If you think about the semantic of verbs of possibility, they cover a range of meaning with at one point the (im)possibility being the result of an intrinsic skill of the subject:
I can't drive (because I've never learned how to)
To, at the opposite end, cases where the (im)possibility is wilfully imposed by an outside actor:
I can't drive (because I don't have a permit)
In French, across time and dialects, savoir has been used for the first meaning and pouvoir for the second.
However, there are many cases that fall in the middle of these possibilities: when the (im)possibility is the result of a physical characteristic of the subject:
I can't drive (because my leg is broken)
When the (im)possibility is the result of happenstance, or an accidental exterior cause:
I can't drive(, the streets are flooded)
Or in OP's example, where the impossibility has an ambiguous source: Is it from a lack of skill on the part of the convincer? From the profound stubbornness of the addressee? Is it a unchangeable fact of the universe that a change of mind was impossible?

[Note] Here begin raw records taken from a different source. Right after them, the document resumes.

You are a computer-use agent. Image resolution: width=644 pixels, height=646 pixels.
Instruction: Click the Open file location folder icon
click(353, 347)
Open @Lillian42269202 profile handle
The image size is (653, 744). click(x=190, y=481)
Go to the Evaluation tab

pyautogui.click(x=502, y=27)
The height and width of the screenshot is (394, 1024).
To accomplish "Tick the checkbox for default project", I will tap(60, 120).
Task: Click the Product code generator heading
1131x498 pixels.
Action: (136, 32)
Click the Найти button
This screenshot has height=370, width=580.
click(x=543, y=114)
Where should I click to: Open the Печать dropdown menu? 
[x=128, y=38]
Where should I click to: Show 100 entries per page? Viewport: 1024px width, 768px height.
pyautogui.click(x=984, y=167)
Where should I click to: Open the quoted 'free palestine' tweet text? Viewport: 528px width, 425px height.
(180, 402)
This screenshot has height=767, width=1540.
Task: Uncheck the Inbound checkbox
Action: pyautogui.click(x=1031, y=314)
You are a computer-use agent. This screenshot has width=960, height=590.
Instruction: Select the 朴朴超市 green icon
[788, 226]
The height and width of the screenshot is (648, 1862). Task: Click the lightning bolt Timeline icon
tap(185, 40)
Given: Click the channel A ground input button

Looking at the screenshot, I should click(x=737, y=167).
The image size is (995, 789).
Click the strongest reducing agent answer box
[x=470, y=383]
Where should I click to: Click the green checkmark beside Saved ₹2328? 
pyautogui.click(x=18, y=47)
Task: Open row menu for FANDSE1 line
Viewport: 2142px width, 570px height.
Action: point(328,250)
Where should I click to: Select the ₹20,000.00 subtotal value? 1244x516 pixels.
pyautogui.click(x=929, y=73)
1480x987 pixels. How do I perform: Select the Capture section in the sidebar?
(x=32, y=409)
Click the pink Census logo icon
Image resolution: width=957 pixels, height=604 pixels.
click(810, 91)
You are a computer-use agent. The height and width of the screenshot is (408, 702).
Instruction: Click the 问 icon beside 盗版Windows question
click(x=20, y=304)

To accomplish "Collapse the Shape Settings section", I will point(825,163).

(The semantics of which verb to choose were already explained in qoba's answer)
Historically, French has used both savoir and pouvoir for such ambiguous sentences, with savoir mostly assigning the cause to the (attempted) doer of the action, and pouvoir mostly to outside or impersonal causes.
In the last two centuries, however, the central dialects have extended the usage of pouvoir to all these ambiguous cases. Belgian French did the exact opposite, extending savoir even to asking a service ("Tu saurais faire X" = "Could you please do x"), which is what sounds the weirdest to speakers of other dialects and is unattested in older texts (1). Speakers from the North, near the Belgian border, and from the Midi are more conservative.
Some languages use a single verb to mark those two types of capabilities. Others use several, but may not split the different meaning in exactly the same way as a given dialect of French. The existence of fuzzy cases where both verbs fit can also cause semantic drift. Consider English, which used to oppose can (ability / internal possibility) and may (permission / external possibility), but where can has almost completely taken over may's functions.
Whatever a learner's native language might do, they should expect some blurring between savoir and pouvoir, especially when reading the French classics.
(1) This extension can be explained if you consider savoir as meaning the cause of the possibility is internal to its subject. Whether someone want to do you a service is after all one of their internal characteristics.